3- Un Etat acculé à négocier avec le diable sous ses différentes incarnations

Le Maroc officiel a certes fait preuve, depuis plus d’une décade, d’un pragmatisme notoire face au diable d’Ici-bas et envers le Bon Dieu de Là-haut, un pragmatisme d’ailleurs largement souhaité même sur le plan de la réflexion de la société civile (par ex. Ici en Fr. et Ici en Ar.). Le point d’orgue de ce pragmatisme sur le plan de la conjoncture a été le récent discours du roi Mohammed VI au sommet Maroc-Golf de Riyad le 20 avril 2016 (v. texte Ici en Ar, Ici en Fr. et Ici vidéo). Un discours qui s’inscrit, sur un certain plan, dans la logique d’un dialogue "du berger et de la bergère" et vice-versa. Des dernières déclarations de SG de l’ONU, Ban Ki Moon en Algérie à propos du Sahara (v. Ici) aux récentes répliques indirectes du S.E Américain, John Kerry et et de l’ancien ambassadeur des USA au Maroc Samuel Kaplan (v. Ici), qui ont fait suite audit discours royal de Riyad.

 

Dans tout cela, le type de questions que Faust s’est empressé de poser dans ses négociations contractuelles avec son partenaire Méphistophélès reste le type à ne jamais oublier de poser dans la ruée et la mêlée de la conjoncture. Le Maroc se doit de ne pas se faire d’illusions sur ses propres potentialités et, par conséquent, sur ce qu’il peut échanger et ce qu’il consent, en connaissance de cause, à concéder dans tout contrat à conclure, et ce afin qu’on ne lui achète pas son âme en lui faisant semblant de s’intéresser à autre chose dont il ne disposerait pas en réalité et dont l’acquittement serait son âme comme prix dans une logique de prêt usuraire. A cet égard, sans verser dans l’exégèse kabbalistique, la question  ماذا يـريدون منّأ؟ ("Qu’attendent-ils de nous?") que le discours du souverain marocain a posée, à l’instar de Faust, en se référant à une catégorie des partenaires du Maroc, et qui constitue la raison d’être de ce discours, est une question valable aussi bien à la 3e personne du pluriel du verbe qu’à la 2ième personne dans le contexte perlocutoir du même discours.  

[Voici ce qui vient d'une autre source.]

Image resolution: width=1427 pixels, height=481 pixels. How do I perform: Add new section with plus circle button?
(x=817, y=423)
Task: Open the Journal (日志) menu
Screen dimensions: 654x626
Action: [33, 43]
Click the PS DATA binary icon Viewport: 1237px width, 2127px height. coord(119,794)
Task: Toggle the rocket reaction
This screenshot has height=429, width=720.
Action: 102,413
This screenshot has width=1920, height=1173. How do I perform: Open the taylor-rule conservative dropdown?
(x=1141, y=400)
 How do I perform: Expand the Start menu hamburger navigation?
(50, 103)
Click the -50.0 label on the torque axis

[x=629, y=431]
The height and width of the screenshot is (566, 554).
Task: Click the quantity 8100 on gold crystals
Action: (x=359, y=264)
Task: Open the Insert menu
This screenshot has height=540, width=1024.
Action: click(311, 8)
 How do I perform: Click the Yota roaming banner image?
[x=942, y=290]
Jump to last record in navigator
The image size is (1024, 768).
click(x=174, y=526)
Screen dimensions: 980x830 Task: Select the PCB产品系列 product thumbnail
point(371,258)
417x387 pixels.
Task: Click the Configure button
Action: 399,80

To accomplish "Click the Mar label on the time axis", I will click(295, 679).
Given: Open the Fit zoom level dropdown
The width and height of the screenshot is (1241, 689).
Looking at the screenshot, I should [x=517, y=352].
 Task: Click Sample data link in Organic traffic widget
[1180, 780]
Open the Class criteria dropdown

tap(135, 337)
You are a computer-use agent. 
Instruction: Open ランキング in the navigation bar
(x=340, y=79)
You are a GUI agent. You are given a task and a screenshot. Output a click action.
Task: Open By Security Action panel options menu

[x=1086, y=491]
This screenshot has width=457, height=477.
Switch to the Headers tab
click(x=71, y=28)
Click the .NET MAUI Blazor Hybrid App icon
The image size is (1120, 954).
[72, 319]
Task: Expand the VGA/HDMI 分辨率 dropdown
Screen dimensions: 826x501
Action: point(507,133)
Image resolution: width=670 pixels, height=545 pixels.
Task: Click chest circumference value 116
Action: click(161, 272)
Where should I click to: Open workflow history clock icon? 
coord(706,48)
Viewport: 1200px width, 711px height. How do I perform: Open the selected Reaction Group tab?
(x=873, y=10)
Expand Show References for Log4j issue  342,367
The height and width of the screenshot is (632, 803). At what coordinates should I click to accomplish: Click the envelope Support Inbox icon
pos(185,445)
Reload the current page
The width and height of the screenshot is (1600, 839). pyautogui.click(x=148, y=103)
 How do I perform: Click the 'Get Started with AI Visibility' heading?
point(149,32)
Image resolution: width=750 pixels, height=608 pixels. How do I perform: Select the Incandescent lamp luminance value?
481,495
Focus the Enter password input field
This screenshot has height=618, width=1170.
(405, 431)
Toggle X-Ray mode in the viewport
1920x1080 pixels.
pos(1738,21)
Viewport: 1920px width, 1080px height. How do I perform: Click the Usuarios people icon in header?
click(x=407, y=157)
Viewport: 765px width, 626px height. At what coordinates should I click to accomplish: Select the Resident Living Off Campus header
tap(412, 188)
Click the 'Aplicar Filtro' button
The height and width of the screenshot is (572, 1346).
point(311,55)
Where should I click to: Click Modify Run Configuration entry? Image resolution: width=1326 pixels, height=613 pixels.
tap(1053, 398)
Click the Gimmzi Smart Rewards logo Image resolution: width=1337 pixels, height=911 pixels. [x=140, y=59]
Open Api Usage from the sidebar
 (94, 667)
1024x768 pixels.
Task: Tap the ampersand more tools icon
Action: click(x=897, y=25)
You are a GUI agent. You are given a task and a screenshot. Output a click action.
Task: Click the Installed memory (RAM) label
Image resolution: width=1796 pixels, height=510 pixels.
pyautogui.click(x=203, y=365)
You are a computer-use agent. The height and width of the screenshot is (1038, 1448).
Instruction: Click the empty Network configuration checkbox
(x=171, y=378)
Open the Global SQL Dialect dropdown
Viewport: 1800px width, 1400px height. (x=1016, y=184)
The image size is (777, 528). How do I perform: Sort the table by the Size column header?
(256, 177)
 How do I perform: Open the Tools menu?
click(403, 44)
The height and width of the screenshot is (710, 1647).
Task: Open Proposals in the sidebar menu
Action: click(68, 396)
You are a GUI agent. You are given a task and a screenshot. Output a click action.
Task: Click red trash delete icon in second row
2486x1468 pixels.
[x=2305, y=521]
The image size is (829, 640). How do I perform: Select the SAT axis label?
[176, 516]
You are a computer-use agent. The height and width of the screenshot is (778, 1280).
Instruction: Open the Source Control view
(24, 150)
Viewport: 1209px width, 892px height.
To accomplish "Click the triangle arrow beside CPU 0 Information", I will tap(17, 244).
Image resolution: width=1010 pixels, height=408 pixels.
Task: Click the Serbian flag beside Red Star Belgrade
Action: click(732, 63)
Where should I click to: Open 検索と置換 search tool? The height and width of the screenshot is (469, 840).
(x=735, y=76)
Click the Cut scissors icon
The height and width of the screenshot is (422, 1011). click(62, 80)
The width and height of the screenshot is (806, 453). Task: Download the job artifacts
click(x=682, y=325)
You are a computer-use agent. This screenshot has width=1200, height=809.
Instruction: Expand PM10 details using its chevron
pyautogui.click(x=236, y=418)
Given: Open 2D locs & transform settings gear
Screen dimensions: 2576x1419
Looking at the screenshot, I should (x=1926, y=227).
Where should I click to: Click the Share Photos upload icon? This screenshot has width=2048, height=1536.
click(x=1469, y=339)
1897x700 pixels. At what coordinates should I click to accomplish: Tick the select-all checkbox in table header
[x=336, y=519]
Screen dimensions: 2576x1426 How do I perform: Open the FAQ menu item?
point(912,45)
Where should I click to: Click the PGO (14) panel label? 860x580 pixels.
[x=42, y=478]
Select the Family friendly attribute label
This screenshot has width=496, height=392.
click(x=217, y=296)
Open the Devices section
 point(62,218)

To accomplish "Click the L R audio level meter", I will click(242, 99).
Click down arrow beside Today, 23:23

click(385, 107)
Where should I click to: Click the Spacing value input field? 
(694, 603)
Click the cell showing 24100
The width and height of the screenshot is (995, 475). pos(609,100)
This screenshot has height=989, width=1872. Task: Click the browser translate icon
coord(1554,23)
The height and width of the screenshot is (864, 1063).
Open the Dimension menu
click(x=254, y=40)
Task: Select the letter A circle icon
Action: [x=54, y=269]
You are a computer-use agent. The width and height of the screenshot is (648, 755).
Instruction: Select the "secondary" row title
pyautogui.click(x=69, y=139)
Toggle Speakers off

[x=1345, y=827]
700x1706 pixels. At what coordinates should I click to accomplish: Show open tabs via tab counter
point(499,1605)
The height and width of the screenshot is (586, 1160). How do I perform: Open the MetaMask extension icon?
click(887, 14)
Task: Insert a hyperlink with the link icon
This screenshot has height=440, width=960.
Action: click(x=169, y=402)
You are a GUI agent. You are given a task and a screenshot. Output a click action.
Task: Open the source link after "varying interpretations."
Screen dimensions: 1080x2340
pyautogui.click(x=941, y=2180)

Une sous-catégorie de ces partenaires, traditionnellement qualifiés de ‘pays amis’ tels que ledit discours du souverain y fait d’ailleurs allusion, semble fortement avoir des agendas obscurs au sujet de ses provinces sahariennes du Maroc (v. Ici en Fr. et Ici en Ar.), alors qu’une autre sous-catégorie, également rangée parmi les ‘pays amis’ traditionnels, ne voit dans la récente présence économique rudimentaire du Maroc en Afrique de l’Ouest notamment qu’une sorte de sous-traitance au profit des riche pays du Golf pour qui le Maroc servirait d’entité de paille francophone (v. Ici). D'où la grande question du Maroc dans ce carrefour des trois chemins, pas comme les autres et qu'il n'a pas choisi d'emprunter (v. Ici).

 

C’est donc dans cette dernière direction que la réflexion collective se doit d’être menée, au lieu de se servir du discours royal sur "les menaces" comme d’un argument qui tombe à pic pour se mettre de nouveau à redévelopper les vieux clichés de théorie du complot globaliste, qui ne fait, à chaque fois, que changer de nom référentiel (Franc-maçonnerie, Communisme, Impérialisme, CIA, Mossad, ou même des BHL et Consortium) ou de se servir du terme "automne" (au lieu de "printemps") qui a été associé dans ce discours (dont la moitié fut consacrée à la question de l’intégrité territoriale du Maroc) aux révoltes de 2011 pour épiloguer sur la nature et les qualificatifs de ces soulèvements de masse et faire des procès d’intention politique à postériori; ces révoltes ayant déjà été décrites et décriées comme tel dans leur grande majorité, au plus fort de l'euphorie populiste des premiers moments de leur éclatement, et ce par de simples intellectuels qui ne se sont pas fait trop d’illusions à l’époque (par ex. 2011, Ici et 2013, Ici; textes en Ar.).